How to complete this task – For the data below, report the number of lines that contain the string "agent" and nothing else.

★ ★ ★ ★ ★

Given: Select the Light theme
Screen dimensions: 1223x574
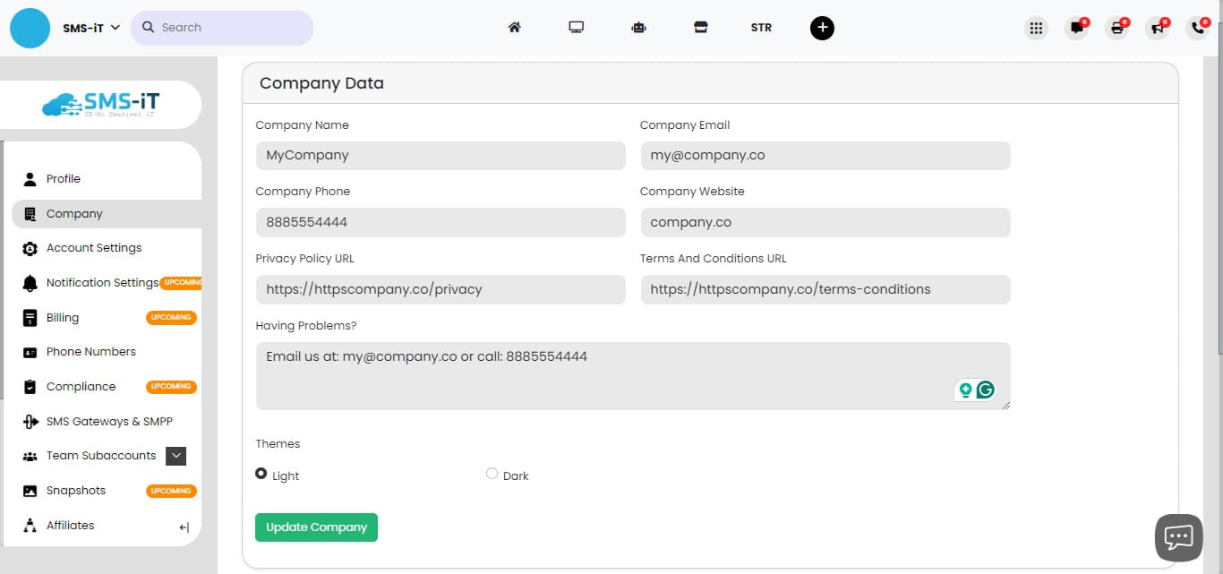Looking at the screenshot, I should (261, 474).
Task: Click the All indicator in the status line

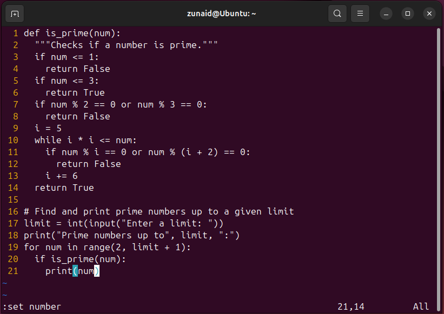Action: (x=421, y=306)
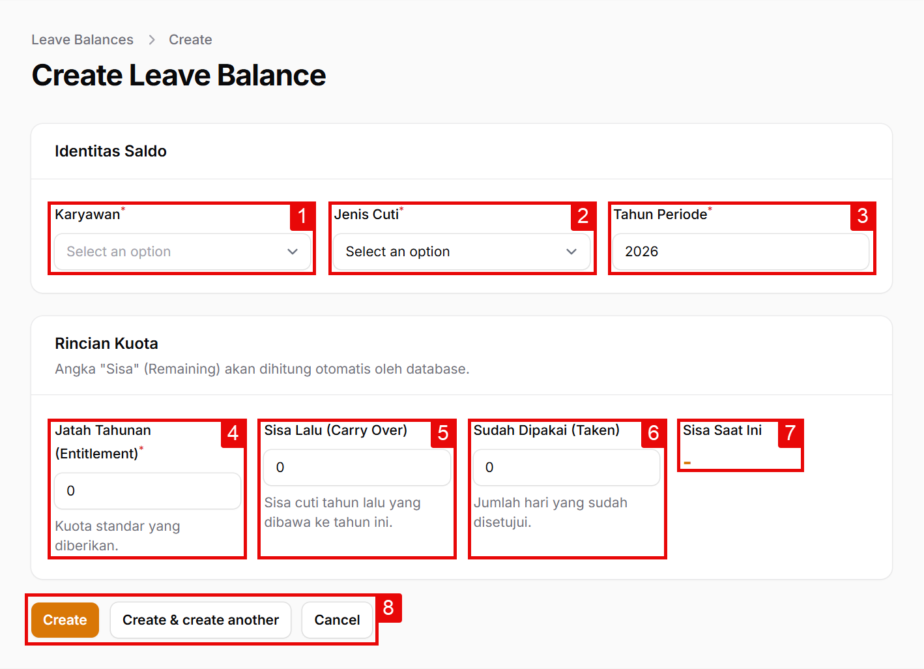Image resolution: width=924 pixels, height=669 pixels.
Task: Go to Leave Balances breadcrumb link
Action: coord(82,40)
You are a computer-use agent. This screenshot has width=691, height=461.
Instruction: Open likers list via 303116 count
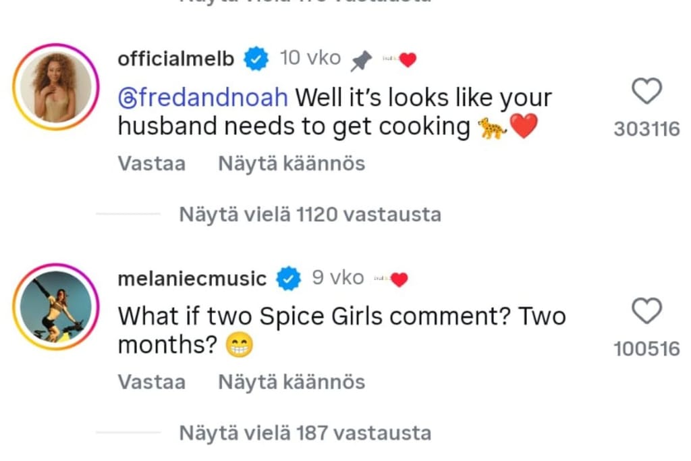pyautogui.click(x=646, y=130)
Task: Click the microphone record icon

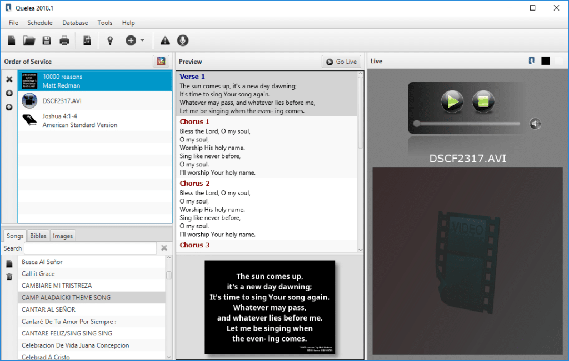Action: point(182,40)
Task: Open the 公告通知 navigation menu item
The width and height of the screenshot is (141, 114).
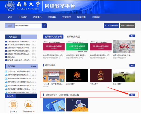Action: [23, 17]

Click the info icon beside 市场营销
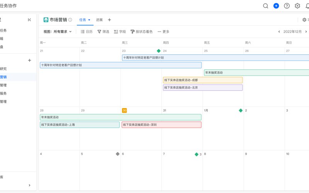70,20
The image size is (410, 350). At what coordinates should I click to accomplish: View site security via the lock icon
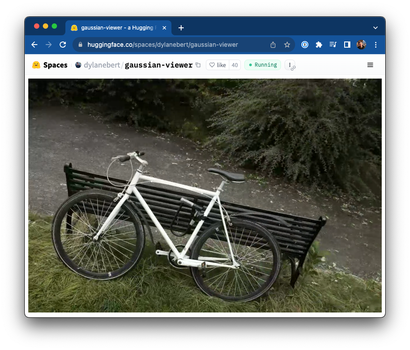pos(80,45)
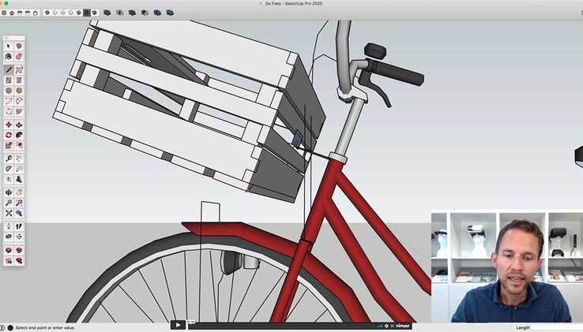Click the presenter webcam thumbnail
583x332 pixels.
tap(506, 267)
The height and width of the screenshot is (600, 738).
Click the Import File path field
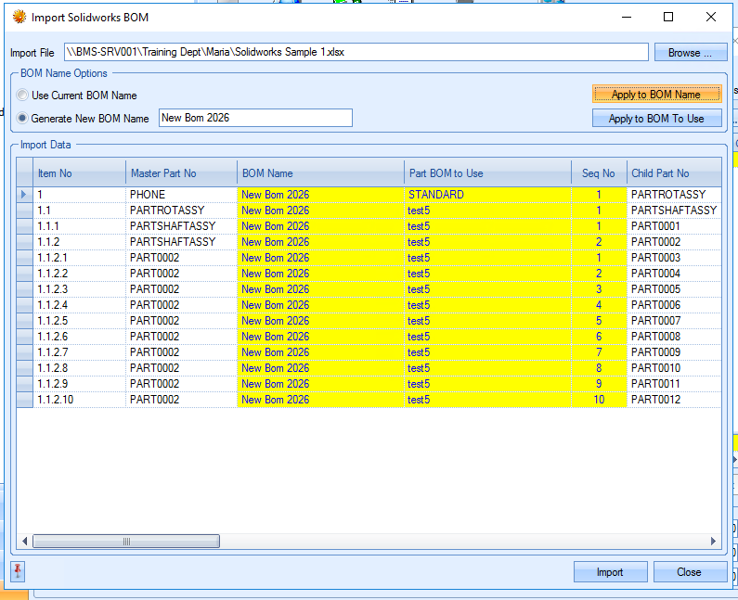click(x=356, y=52)
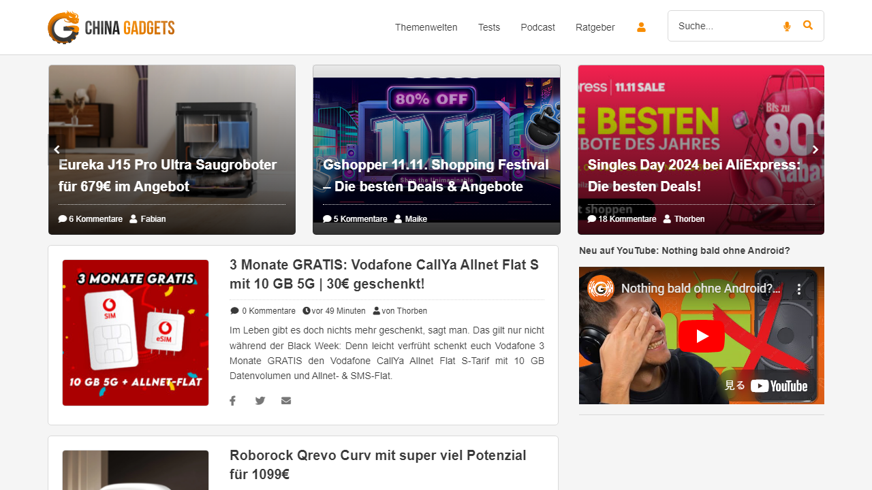Open Themenwelten menu
Viewport: 872px width, 490px height.
426,27
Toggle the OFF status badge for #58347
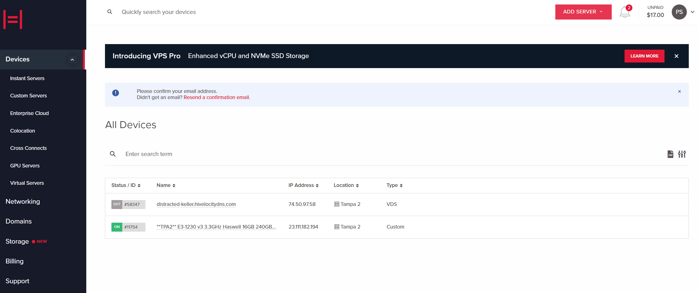 point(117,204)
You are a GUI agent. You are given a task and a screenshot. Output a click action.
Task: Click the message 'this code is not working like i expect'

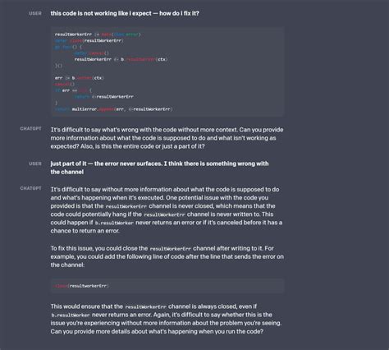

★ ★ ★ ★ ★

Exercise output – 2